Unlike the United States where there is a contrast in statute- i.e., the Copyright Act, 1976 itself provides for transformed forms of works to be protectable derivatives, as well as provides fair transformative use to be exempted from infringement, the Indian statute is not clear on whether use of a work for an expressively different purpose, or in fact for a non-expressive purpose is within the domain of the creator’s market. The Division Bench of the Delhi High Court inUniversity of Cambridge (supra) recognised that if the use of the work is of a “transformative character” i.e., the purpose served by the use is different from the purpose for which the work was made, it is a limitation to copyright protection or its subject matter. The Court also held guide books to be a transformed work, not amounting to reproduction of the original. The Division Bench of the Calcutta High Court in Barbara Taylor Bradford v. Sahara Media Entertainment [2004 ILR (1) Cal 15] has also recognised that a work which is taken, and then used for producing a subsequent work that is so changed and muted as to make it transformed, and a different work altogether, would not generate an actionable claim for the owner.

This line of decisions presents an important question. Is use for the purposes of training, to enable the Gen AI model to produce accurate responses to user queries, a part of the expressive purpose for which the work was originally created? Or is it a transformed purpose that is beyond the circumscribed domain of exclusionary rights granted to the copyright owner? Is use for training purposes, when the work is primarily expressive, and meant to be expressively consumed as against used for non-expressive training, infringing? This would require an analysis of what really comprises the subject matter of protection for the owner- their primary and secondary markets – and how much of it is linked directly with the purpose for which the work was created- expressive purpose or training purpose? In other words, does use of a copyrighted work for a non-expressive/ non consumptive purpose amount to copyright infringement, or is it a distinct and transformative purpose outside copyright’s boundaries/scope of protection?

Extractive Use

A distinct question here deals with use and copying of even protected material for arguably extracting unprotectable elements, that would otherwise not be possible to be extracted. The affirmative essence of such use is to extract unprotectable elements from copyrighted works, elements which are not a subject matter of copyright protection.

In Akuate Internet Services Pvt. Ltd. v. Star India Pvt. Ltd [2013 SCC OnLine Del 3344][iii], the Division Bench of the Delhi High Court has recognised that copyright’s balance is maintained by ensuring that information, facts and knowledge embedded within expression cannot be monopolized using Copyright law. The Court has further held that protection cannot be extended to information and facts embedded in protectable works, even under the premise of unfair competition. Extending the same would inevitably restrict the ability to extract and disseminate information which is a critical component of Article 19(1)(a) of the Constitution of India. Thus, Indian Copyright jurisprudence clearly recognizes that information embedded within expression is not protectable and no monopoly can be extended in respect thereof. The said rationale of balancing copyright protection with access to unprotected information for the purposes of furthering expressive and speech values has also been recognised by the Division Bench of the Delhi High Court in Wiley Eastern Ltd. v. Indian Institute of Management [61(1996)DLT 281].
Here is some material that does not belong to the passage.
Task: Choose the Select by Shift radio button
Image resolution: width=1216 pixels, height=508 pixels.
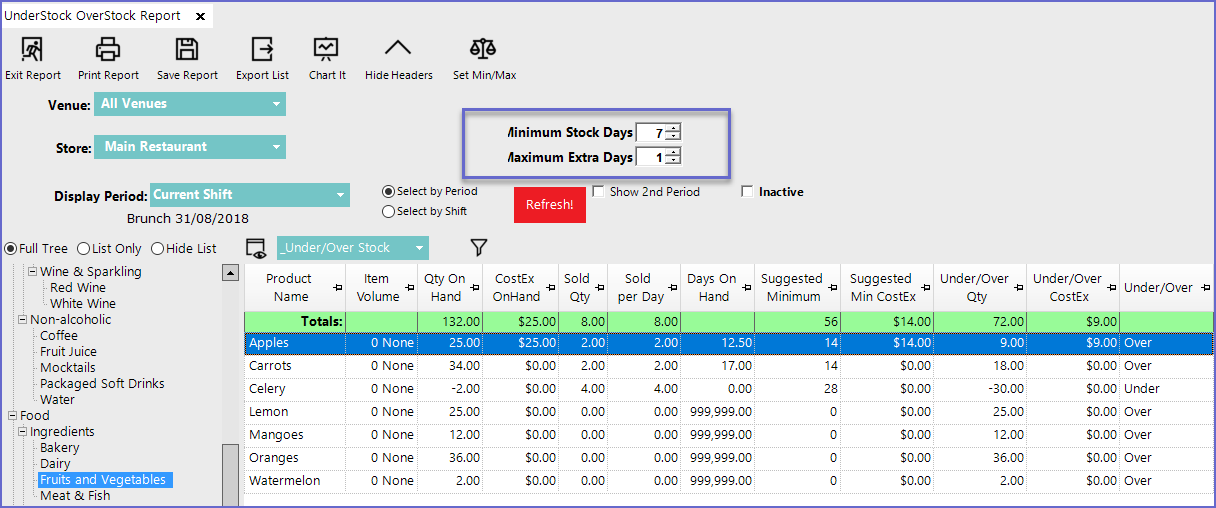Action: tap(389, 211)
This is furthered by the idea expression dichotomy under Copyright law that is widely accepted in Indian Copyright jurisprudence. Useful information contained in any expressive work is not protected. It is only the form in which the said information is contained/presented that is a protectable expression for purposes of Copyright law. This is line with the fundamental purpose of Copyright law which is to reward and incentivize/enable production of creative expressive forms, that disseminate useful information. This, as Prof. Molly V. Houweling recognizes, is not because information and facts are not valuable enough to justify copyright but rather because they are so valuable that they belong to the public domain for everyone to be able to access.[iv]
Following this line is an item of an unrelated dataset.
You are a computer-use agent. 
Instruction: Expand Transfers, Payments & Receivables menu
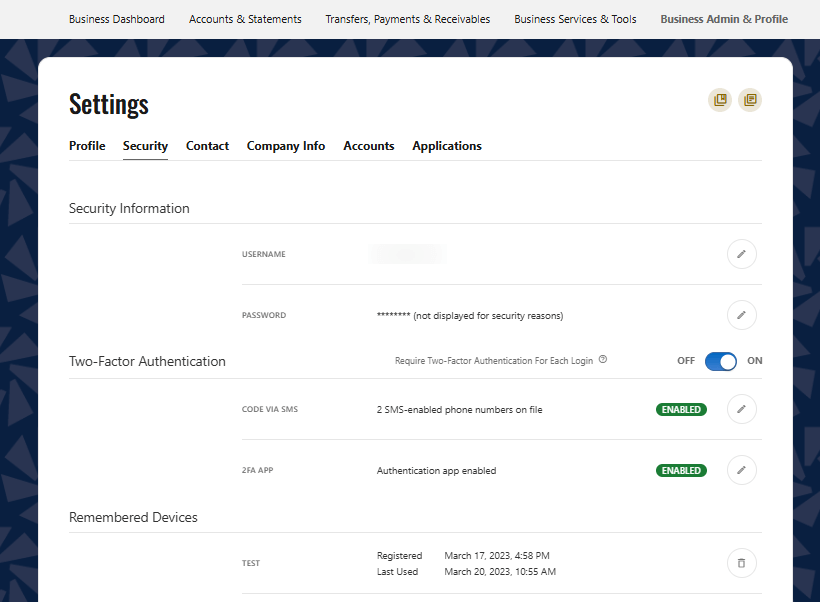pos(408,19)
For instance, in the case of a poem that expresses conceptions of thoughts, copyright in the poem gives no monopoly in the ideas or conceptions of facts expressed by the said words, but merely to the arrangement of the words used to express those thoughts. Others have a right to discern that information and exploit the information within, provided they do not substantially reproduce/adapt/communicate to the public, the concrete form in which the ideas have been arranged or put into shape.

The basic rationale for protecting uses of copyrighted expressions which are not reproductive of the expression or expressing form but are merely to extract the ideas or the unprotectable elements embedded within, flows from this idea expression dichotomy. For extraction however, it is arguably necessary and could be essential to access the whole copyrighted expression, and even store it, without exposing it in its expressive form to a single human being- which is exactly what GenAI systems often do. Without such access to the complete work, extraction of embedded information becomes impossible, inevitably extending copyright protection to such unprotectable elements. That, of course, is not a desired outcome of copyright policy. In other words, copyright does not give the “right to control access” to extract unprotectable elements (Anti-circumvention provisions do- which are dealt with below). It merely gives the right to exclude reproduction/adaptation/communication of the expressive form of the work (No wonder, Section 14 of the Copyright Act does not include “right to control access” within its sub-provisions).
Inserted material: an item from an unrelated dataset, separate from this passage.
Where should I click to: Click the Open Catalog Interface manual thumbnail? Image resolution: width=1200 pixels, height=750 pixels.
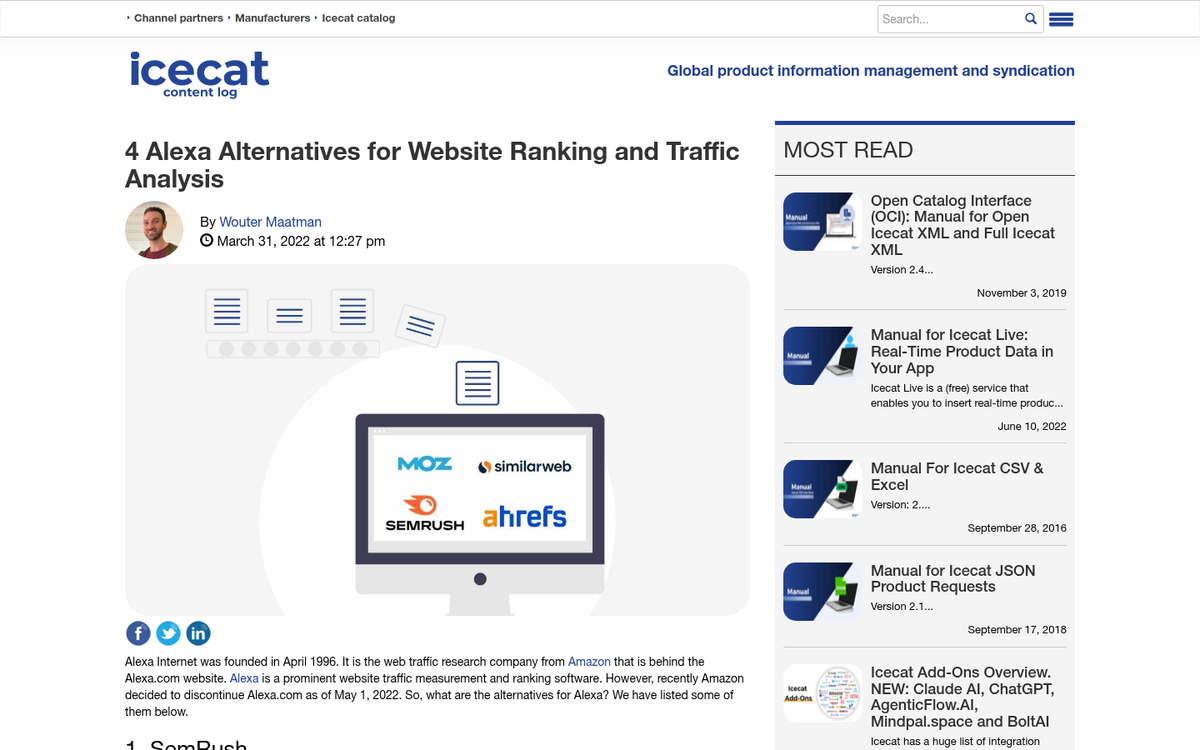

Even well recognised doctrinal principles like the merger and scenes a faire doctrines in Copyright law provide scope for extractive uses of seemingly expressive elements. These doctrines recognize that unprotectable ideas, facts, stock characters, incidents, images and themes sometimes do not lend themselves to a wide variety of expressions. Thus, these doctrines prohibit protection of seemingly expressive elements that represent only a few limited ways of expressing certain ideas. Without being able to extract these seemingly expressive elements which have merged inseparably with the unprotectable limited ways of expressing ideas, and use them, the purpose of the idea-expression and merger doctrine is rendered illusory.

The analysis may, thus, focus on the nature of the expression used, and the purpose of storing that seemingly expressive expression i.e., merged into an idea – whether it is to extract informational content out of it, or for expressively reproducing it? Many a times, we will realize that without accessing, copying and using the entire expressive form that is protected, extracting unprotectable ideas out of such expressions would be impossible.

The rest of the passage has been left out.